Managing the risks outlined above, an Atlantic circulation that may be tipping, hazards along U.S. coasts, a forthcoming El Niño, and maintaining a strategic edge against U.S. competitors all require robust data to inform decision-making. The United States is choosing to navigate a more volatile ocean with diminishing visibility, as one oceanographer put it. That is a terrible choice for any country trying to navigate today’s complex, cascading risk environment.
The OOI removal, once complete, would be hard to reverse. Once ships haul moorings up from thousands of meters down, the data record stops and the gap cannot be backfilled. A resumption of the program could start a new record later, but could never recover the years not measured. Rebuilding the network from scratch would cost far more than keeping the current one running.
The window is still open for fixes to this problem. There may be room for legal action to challenge the removals. One avenue could be an Administrative Procedure Act challenge, brought by OOI’s manager or a similarly affected party, arguing that NSF’s decision was arbitrary and capricious — for instance, that the agency failed to adequately justify dismantling the arrays or to follow required process.
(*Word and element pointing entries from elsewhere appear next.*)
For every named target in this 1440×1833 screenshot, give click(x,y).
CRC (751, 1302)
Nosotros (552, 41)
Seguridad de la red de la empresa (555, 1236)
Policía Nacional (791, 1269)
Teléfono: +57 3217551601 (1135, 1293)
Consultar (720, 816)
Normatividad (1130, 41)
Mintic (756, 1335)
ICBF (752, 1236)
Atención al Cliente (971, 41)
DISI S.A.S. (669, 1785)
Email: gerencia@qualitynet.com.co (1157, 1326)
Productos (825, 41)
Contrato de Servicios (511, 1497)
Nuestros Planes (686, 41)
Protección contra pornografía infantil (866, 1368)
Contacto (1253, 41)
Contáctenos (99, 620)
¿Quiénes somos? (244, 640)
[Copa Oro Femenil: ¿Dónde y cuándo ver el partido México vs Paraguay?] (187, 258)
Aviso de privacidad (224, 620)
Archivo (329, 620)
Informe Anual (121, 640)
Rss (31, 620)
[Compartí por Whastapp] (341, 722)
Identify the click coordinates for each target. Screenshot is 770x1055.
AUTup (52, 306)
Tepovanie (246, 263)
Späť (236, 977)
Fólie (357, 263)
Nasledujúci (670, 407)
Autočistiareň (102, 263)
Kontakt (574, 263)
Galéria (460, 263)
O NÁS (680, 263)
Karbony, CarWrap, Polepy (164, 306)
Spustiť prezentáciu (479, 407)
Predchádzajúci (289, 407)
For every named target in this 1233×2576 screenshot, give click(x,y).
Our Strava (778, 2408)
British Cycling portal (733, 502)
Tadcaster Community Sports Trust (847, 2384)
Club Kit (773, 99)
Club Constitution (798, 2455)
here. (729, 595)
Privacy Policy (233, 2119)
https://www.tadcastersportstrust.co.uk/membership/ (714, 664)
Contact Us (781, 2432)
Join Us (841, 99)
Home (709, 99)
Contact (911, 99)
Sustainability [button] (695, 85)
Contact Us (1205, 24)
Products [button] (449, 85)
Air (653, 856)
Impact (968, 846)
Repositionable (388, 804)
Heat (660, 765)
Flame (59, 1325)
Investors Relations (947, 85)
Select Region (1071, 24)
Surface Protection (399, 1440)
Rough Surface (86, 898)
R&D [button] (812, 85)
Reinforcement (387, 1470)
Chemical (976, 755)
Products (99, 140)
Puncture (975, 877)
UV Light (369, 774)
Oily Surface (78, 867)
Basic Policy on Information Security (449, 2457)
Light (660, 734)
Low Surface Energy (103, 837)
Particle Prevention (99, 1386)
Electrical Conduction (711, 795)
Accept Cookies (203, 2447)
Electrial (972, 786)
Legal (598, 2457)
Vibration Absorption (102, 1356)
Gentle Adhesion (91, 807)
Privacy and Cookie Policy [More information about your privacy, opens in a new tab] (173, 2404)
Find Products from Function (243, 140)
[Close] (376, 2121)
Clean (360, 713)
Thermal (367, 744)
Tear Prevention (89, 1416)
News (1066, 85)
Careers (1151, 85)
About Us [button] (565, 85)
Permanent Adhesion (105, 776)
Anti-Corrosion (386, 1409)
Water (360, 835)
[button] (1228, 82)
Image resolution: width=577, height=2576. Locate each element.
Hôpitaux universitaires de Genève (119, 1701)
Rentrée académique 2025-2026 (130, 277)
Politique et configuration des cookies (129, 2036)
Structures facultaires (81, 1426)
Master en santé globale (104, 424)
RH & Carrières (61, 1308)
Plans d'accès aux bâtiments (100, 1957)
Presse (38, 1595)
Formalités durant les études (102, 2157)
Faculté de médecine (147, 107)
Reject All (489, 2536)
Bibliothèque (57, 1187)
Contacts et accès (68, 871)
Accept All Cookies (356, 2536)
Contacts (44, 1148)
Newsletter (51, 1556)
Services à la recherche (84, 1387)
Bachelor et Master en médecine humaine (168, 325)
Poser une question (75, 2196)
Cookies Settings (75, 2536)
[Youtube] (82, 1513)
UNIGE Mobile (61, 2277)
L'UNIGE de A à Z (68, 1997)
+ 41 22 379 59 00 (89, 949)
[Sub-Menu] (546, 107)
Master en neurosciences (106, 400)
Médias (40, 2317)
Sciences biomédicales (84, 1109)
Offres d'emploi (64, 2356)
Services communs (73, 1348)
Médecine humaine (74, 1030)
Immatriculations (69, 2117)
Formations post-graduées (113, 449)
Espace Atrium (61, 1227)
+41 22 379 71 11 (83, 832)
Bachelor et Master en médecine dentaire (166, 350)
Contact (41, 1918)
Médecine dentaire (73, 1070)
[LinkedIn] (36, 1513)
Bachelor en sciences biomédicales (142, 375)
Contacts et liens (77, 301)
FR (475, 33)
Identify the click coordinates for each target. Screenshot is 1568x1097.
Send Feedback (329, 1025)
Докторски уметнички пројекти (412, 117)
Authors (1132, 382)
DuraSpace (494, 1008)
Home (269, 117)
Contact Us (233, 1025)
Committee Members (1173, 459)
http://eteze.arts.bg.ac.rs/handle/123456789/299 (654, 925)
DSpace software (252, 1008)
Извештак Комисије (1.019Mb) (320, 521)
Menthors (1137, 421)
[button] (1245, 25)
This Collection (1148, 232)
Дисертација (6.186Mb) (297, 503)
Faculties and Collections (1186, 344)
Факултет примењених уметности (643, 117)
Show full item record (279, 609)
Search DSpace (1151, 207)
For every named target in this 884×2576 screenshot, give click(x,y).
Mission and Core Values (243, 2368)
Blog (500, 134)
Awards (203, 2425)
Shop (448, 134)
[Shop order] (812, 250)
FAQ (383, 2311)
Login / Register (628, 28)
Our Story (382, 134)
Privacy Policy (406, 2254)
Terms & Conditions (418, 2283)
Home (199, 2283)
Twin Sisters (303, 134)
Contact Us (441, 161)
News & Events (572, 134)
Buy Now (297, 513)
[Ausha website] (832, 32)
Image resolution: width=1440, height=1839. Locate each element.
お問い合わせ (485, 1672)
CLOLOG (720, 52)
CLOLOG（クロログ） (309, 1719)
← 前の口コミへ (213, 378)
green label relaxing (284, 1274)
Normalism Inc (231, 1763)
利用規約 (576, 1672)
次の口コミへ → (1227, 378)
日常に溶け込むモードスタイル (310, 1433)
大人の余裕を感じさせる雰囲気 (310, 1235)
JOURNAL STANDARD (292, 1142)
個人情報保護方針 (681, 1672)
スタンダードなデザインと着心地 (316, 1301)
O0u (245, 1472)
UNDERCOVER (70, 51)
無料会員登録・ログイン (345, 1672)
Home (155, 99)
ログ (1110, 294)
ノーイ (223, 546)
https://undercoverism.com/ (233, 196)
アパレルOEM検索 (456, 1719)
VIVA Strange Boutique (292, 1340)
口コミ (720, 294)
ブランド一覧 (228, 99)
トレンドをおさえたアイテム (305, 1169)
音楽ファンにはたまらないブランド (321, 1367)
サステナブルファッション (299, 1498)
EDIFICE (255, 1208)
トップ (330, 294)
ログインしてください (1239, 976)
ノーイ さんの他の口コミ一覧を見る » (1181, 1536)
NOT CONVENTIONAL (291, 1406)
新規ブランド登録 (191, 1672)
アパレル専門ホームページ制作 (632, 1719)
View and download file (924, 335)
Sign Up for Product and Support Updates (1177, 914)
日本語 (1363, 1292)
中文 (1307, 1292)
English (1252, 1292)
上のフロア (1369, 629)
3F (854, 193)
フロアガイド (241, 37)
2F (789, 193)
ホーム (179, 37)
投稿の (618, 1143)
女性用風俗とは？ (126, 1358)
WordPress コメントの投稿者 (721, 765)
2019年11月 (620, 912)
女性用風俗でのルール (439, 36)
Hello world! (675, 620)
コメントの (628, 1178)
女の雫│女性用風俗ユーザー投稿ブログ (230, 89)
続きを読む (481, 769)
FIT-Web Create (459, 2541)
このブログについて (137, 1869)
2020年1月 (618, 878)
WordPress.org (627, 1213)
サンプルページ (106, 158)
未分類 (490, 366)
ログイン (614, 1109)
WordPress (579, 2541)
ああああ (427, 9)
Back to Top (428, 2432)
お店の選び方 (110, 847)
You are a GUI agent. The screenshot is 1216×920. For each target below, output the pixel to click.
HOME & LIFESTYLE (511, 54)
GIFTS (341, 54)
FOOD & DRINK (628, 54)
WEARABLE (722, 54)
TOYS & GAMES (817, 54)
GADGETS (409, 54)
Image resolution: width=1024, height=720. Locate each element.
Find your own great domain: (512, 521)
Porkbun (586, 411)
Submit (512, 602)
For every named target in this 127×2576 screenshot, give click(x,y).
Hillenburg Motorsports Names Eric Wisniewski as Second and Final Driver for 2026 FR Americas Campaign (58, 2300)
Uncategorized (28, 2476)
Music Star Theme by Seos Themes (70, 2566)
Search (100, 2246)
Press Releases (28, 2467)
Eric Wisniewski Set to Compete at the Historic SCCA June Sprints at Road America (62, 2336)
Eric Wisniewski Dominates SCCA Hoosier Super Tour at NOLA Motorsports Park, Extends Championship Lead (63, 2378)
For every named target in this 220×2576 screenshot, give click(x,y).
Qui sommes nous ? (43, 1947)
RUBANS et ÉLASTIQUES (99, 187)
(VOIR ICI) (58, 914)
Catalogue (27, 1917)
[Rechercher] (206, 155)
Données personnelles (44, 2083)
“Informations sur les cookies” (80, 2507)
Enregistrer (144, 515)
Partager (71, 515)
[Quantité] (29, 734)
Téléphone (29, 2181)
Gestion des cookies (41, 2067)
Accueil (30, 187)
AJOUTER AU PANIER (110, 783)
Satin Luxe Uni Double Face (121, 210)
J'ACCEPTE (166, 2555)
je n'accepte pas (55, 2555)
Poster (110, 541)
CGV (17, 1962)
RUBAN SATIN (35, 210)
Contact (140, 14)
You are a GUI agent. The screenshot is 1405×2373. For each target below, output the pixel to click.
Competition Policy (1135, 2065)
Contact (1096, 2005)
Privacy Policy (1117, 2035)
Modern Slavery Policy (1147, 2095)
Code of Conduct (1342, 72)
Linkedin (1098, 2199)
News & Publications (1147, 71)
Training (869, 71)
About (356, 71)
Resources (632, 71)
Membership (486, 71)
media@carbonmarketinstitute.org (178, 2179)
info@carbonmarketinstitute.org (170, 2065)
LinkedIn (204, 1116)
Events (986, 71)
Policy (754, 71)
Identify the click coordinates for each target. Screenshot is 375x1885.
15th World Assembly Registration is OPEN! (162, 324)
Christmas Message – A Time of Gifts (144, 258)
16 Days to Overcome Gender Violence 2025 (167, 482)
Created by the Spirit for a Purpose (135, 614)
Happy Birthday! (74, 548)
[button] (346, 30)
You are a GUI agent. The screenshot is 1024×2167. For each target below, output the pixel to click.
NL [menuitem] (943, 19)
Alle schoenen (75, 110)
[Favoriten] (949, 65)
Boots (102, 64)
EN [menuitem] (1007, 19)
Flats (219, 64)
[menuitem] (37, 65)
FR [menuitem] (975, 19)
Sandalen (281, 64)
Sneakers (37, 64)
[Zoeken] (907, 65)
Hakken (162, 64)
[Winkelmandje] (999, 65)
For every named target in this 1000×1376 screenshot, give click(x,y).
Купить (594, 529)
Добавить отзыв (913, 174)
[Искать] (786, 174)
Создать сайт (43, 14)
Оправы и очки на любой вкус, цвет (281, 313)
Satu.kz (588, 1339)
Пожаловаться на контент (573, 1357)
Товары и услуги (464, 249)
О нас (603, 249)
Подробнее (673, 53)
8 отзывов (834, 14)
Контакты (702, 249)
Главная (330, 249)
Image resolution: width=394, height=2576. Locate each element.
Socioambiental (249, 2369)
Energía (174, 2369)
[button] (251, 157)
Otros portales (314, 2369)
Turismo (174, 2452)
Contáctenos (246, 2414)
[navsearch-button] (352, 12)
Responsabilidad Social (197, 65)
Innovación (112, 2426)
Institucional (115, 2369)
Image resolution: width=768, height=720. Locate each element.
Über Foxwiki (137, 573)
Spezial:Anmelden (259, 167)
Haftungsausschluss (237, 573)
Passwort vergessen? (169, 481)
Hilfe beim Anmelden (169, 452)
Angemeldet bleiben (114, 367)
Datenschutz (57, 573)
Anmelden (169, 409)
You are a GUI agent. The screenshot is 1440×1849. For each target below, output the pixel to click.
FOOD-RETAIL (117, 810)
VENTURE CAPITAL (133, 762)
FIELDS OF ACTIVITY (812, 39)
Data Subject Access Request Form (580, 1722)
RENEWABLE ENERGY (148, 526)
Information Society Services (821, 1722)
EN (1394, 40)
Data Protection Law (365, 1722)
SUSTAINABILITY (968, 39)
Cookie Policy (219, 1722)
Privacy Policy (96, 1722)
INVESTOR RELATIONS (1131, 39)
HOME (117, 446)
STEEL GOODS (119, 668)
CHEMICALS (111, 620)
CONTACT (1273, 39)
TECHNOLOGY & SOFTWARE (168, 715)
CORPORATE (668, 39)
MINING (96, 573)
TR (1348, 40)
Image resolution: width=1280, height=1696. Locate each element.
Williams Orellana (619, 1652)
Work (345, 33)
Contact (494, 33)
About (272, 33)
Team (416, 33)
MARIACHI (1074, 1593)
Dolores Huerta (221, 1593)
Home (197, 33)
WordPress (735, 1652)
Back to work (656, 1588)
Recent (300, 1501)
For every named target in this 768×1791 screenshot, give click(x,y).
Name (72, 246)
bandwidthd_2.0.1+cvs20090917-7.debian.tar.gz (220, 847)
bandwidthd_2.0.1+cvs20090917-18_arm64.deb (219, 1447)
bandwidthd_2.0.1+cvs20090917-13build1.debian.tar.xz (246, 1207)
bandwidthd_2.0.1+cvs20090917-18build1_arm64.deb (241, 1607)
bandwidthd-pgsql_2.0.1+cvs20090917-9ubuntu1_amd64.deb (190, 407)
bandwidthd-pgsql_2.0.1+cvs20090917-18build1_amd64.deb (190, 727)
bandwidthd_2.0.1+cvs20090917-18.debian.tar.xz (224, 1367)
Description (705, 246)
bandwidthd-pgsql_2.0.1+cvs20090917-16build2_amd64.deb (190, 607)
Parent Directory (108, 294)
A separate question is whether unwinding a program Congress chose to fund implicates legal constraints on impoundment.
Also, Congress could pass legislation to prevent the use of funding for further removals next year or require the administration to consider selling the arrays to a trusted partner, though fast action is needed because the equipment, once removed, is effectively lost. The European Union is a potential buyer; in response to U.S. cuts, it recently announced investment in a new program, “Ocean Eye,” that is designed to provide 35 percent of the global ocean observation system by 2035. The goal is simple. Maintain awareness and prevent surprise. The cost of watching is small next to the cost of being caught off guard to changes in the world’s oceans.